**Required work**
In the material below, reproduce word for word the lines running from the one that contains "How do I perform: Select" through the one that contains "coord(402,62)", including both of those lines.

____ Data in this exercise

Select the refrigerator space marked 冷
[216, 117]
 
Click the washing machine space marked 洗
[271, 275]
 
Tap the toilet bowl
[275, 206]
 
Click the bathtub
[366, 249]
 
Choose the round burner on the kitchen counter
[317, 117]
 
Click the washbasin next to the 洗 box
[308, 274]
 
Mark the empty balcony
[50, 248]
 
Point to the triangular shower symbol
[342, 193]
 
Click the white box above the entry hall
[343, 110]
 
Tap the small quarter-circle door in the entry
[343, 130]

________
____ Data in this exercise

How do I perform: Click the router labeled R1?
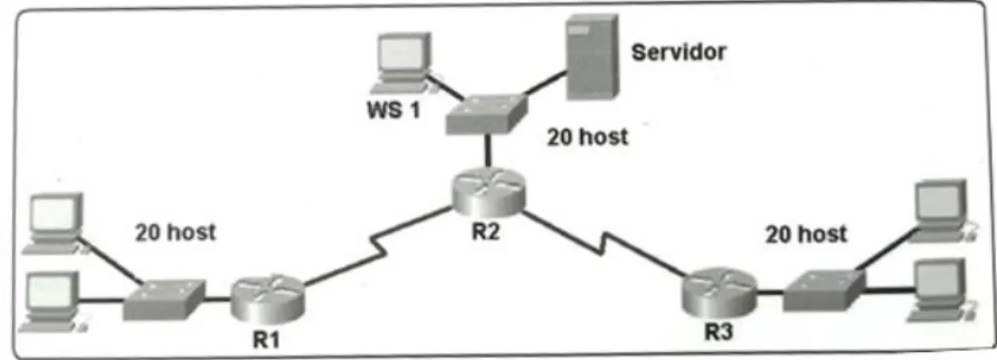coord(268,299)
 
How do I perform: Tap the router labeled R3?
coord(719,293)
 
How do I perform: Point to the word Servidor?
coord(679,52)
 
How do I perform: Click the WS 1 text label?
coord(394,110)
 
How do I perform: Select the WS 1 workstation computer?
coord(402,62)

________
____ Data in this exercise

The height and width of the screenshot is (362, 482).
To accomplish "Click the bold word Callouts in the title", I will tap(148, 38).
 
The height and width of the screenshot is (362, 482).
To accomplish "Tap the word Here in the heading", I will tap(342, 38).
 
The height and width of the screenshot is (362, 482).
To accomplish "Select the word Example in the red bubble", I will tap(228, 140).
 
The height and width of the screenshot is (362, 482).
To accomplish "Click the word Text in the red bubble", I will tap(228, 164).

________

**Correct output**
How do I perform: Select the WS 1 workstation computer?
coord(402,62)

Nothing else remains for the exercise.